Instructions to follow: Copy out exactly, and only, the lines from the one containing "You are a GUI" through the end of the entries. No pictures.

(Provided material begins)

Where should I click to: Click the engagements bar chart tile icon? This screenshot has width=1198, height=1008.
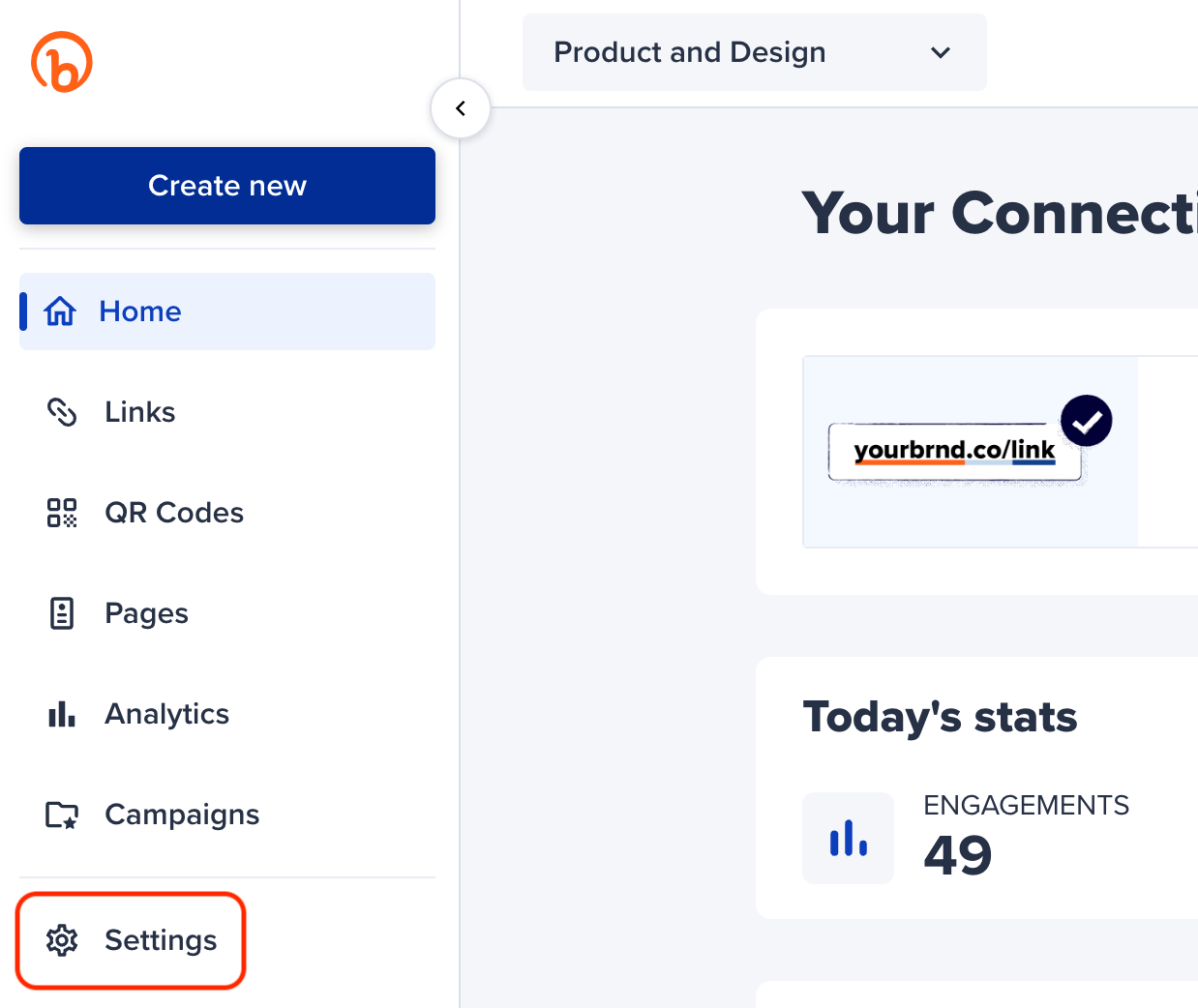pos(848,838)
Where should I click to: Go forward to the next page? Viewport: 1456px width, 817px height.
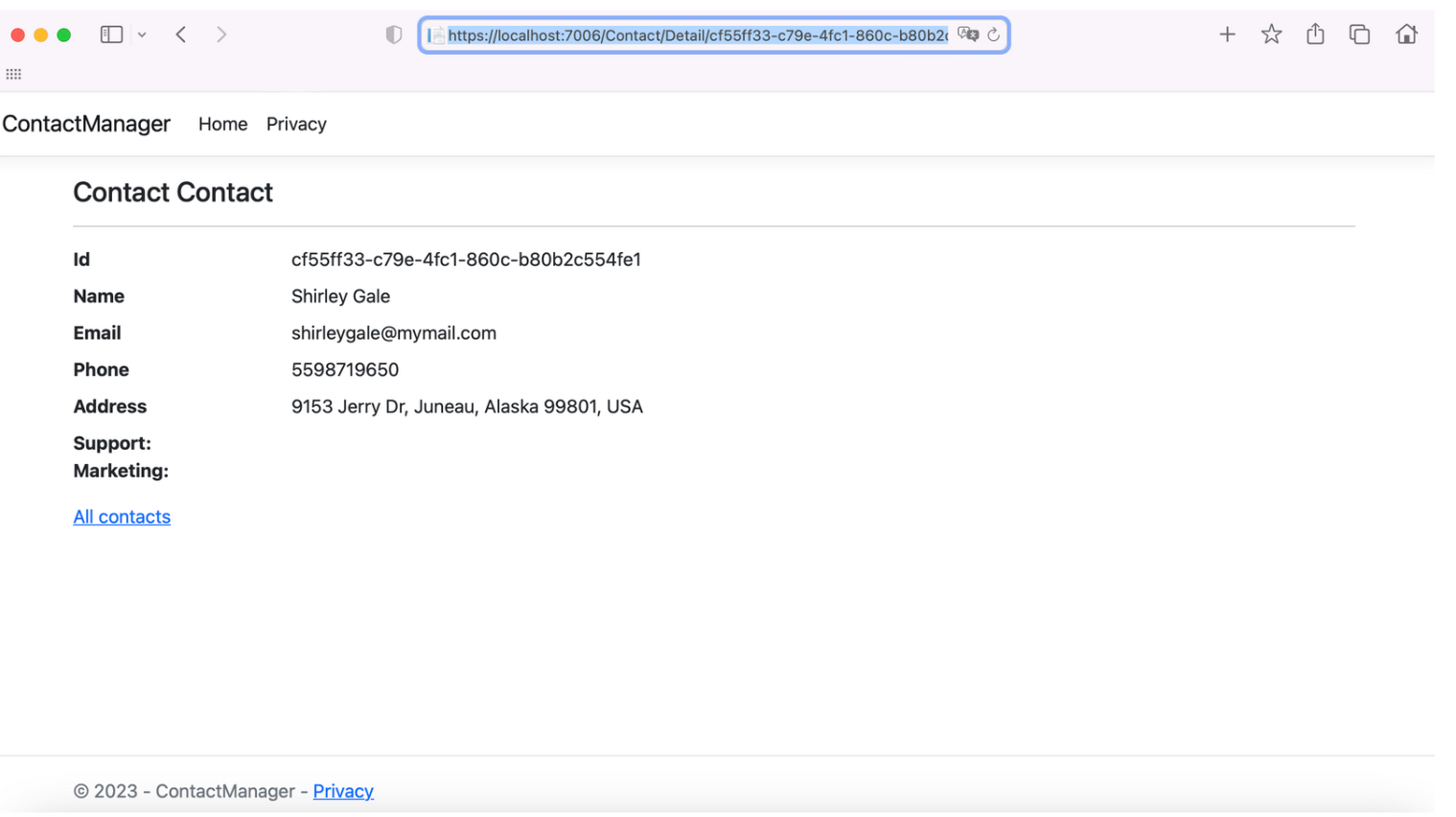point(221,35)
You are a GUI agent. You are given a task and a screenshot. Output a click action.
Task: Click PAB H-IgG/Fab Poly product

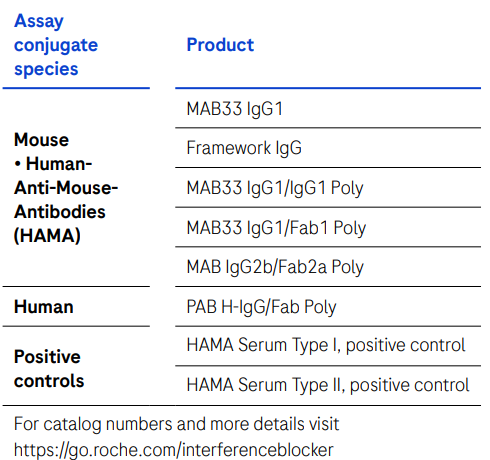(261, 307)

(Provided material ends)

Problem solution:
You are a GUI agent. You are given a task and a screenshot. Output a click action.
Task: Click PAB H-IgG/Fab Poly product

(261, 307)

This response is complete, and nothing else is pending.